In Illustrator, the document canvas was limited to 227 × 227 inches. Since version 24.2 (СС 2020), you can create a document in large canvas mode, where the working area is 100 times larger (2270 × 2270 inches).
The large canvas mode in the Illustrator interface scales all sizes by a factor of 10. Two years later, the scripts have no methods for checking the canvas mode and still count all sizes at what they think is a “real” 1:10 scale. What the user sees in the app interface and gets in the script does not match.
Simple solution
The app.activeDocument.scaleFactor
attribute, which returns the scale factor, has been added to global document variables since CC 2020: 1 — normal canvas, 10 — large. We’ll use this factor to calculate the size of artboards, objects.
var coeff = app.activeDocument.scaleFactor ? app.activeDocument.scaleFactor : 1;
var width = selection[0].width;
width *= coeff;
The ternary operator is needed to make the script compatible with Illustrator CC 2019 and below, where there was no large canvas mode. scaleFactor
will return undefined
and assign 1 to the coefficient.
More info
New versions of Adobe Illustrator write a comment into the document structure containing the canvas scale value %AI24_LargeCanvasScale
: 1 — normal canvas, 10 — large canvas. If there were no global variable, we could find the scaling factor this way.
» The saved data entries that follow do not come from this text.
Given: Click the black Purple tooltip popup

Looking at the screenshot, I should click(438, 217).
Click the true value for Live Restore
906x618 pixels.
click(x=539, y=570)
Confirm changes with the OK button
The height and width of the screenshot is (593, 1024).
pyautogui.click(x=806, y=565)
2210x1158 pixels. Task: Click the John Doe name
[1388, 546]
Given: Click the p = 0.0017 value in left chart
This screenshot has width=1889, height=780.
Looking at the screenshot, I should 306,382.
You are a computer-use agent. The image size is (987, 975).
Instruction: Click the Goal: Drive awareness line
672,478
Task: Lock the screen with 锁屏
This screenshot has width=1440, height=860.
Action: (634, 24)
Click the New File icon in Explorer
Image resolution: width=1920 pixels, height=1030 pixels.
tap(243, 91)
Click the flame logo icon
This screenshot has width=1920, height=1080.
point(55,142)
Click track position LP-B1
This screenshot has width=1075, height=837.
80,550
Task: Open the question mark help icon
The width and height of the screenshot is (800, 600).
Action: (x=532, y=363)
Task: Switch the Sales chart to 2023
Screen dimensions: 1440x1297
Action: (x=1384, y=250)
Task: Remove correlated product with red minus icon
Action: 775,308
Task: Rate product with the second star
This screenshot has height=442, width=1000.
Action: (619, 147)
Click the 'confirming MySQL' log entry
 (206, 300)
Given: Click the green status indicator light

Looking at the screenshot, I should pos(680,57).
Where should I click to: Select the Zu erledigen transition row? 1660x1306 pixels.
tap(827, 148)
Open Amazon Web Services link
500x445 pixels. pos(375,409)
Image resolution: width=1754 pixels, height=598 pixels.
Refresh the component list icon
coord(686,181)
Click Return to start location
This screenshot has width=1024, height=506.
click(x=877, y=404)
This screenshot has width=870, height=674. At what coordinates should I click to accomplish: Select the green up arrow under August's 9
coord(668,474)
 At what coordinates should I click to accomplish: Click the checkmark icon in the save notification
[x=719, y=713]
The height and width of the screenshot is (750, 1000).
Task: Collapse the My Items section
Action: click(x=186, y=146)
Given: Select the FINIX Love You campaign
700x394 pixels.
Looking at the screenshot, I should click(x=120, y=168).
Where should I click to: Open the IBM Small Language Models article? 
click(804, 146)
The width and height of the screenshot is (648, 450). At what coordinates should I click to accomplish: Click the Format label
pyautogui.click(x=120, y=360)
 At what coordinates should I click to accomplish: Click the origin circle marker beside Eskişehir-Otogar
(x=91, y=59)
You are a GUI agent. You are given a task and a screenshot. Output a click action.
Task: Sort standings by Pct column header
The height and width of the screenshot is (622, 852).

Notes:
- if the document was created in an earlier version, it will not have
%AI24_LargeCanvasScale
- the new document must be saved before running the script
function isLargeCnvs(doc) {
var $file = File(doc.fullName),
str = '';
$file.open('r');
while (!$file.eof) {
str = $file.readln();
if (/^%AI24_LargeCanvasScale/.test(str)) {
var ratio = (/\d+$/).exec(str)[0];
return ratio == '10';
}
}
$file.close();
return false;
}
var isLarge = isLargeCnvs(activeDocument);
var width = selection[0].width;
width *= isLarge ? 10 : 1;
As you can see, the alternative solution is more complicated and because of the need to save the document is not universal.